__Exercise objective__.
With the pictures removed, set down all of the entries below exactly.

__Supplied material__.

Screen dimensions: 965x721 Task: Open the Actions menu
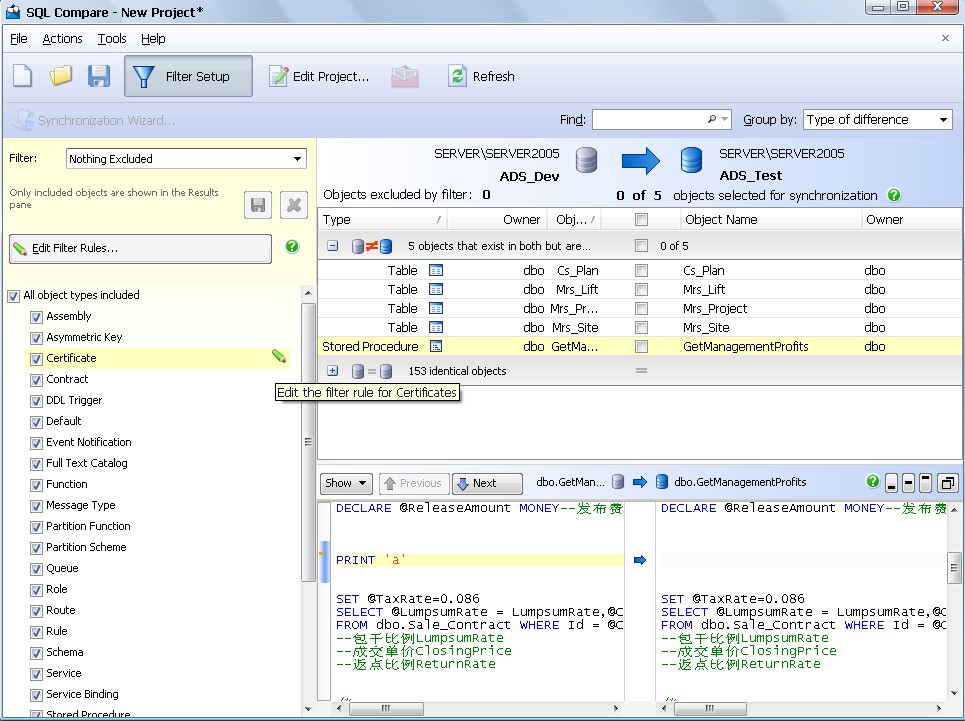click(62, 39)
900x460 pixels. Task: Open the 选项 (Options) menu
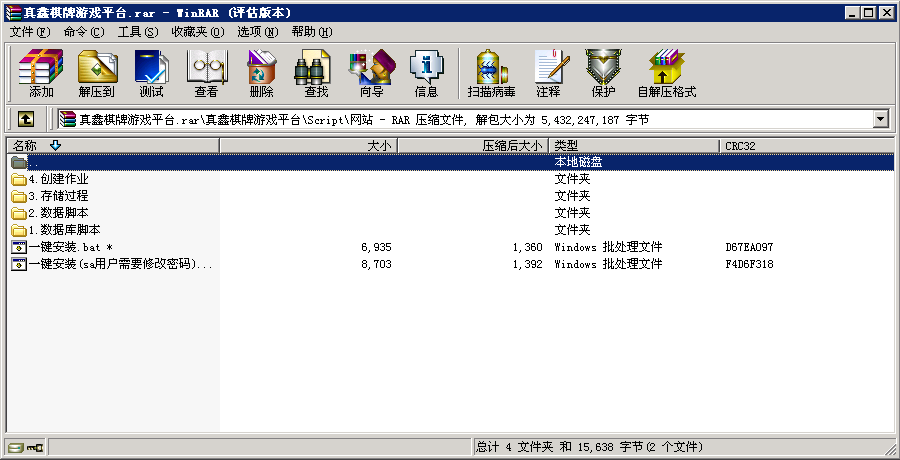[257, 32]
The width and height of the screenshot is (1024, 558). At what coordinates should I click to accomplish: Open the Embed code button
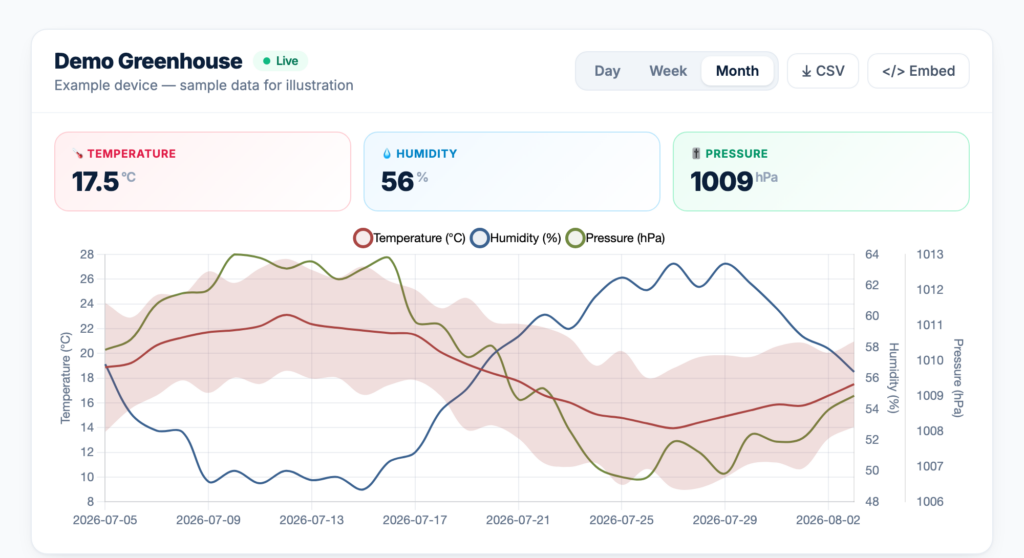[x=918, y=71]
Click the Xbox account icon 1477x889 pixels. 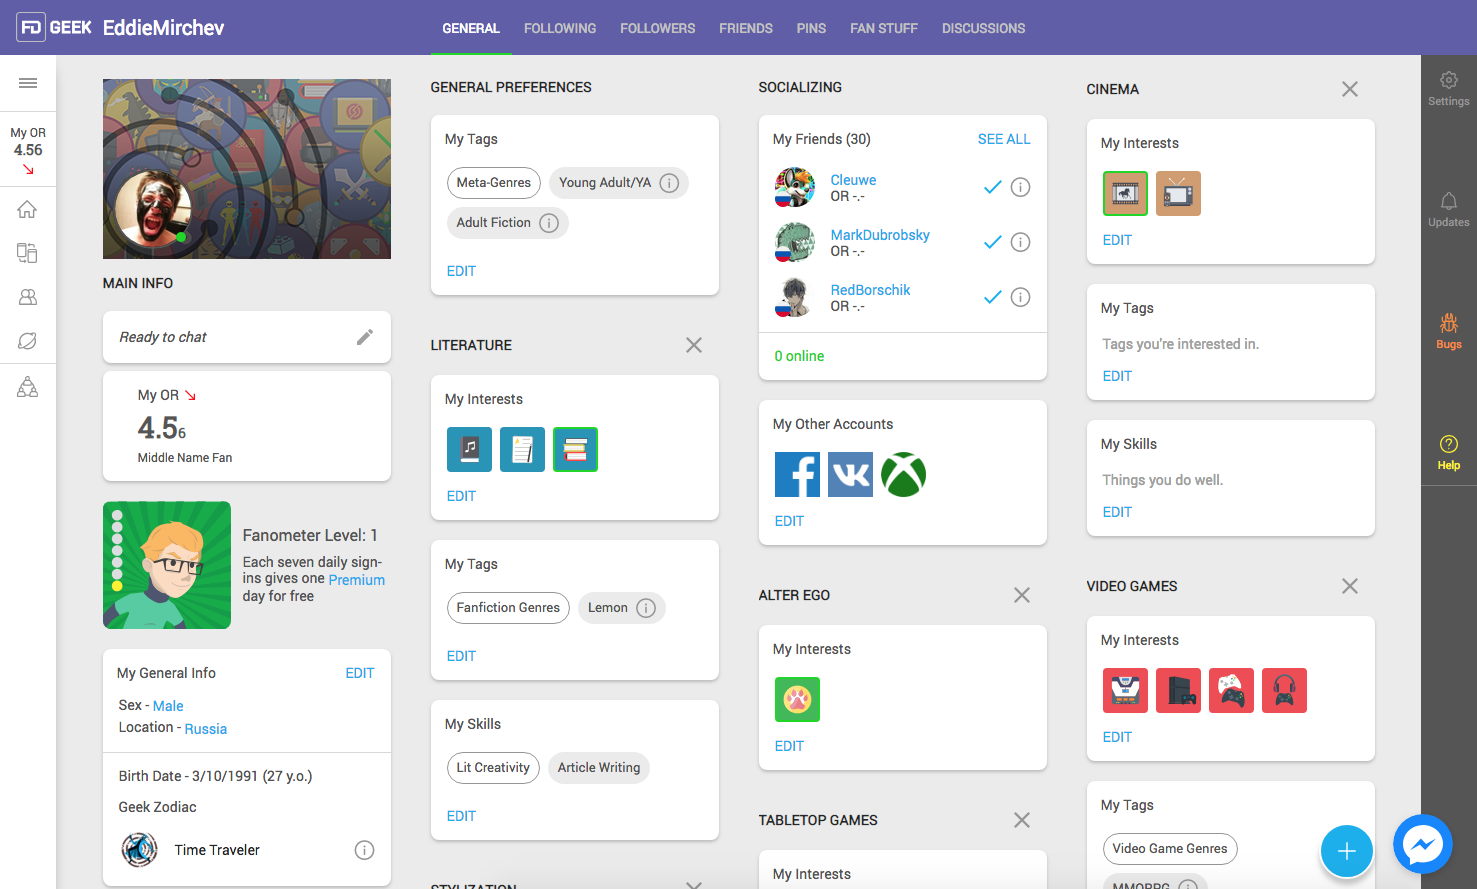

__Your response__.
Screen dimensions: 965x721 Task: Open the Actions menu
click(62, 39)
900x460 pixels. Task: Open the 选项 (Options) menu
[257, 32]
The width and height of the screenshot is (1024, 558). At what coordinates should I click to accomplish: Open the Embed code button
[x=918, y=71]
Click the Xbox account icon 1477x889 pixels. 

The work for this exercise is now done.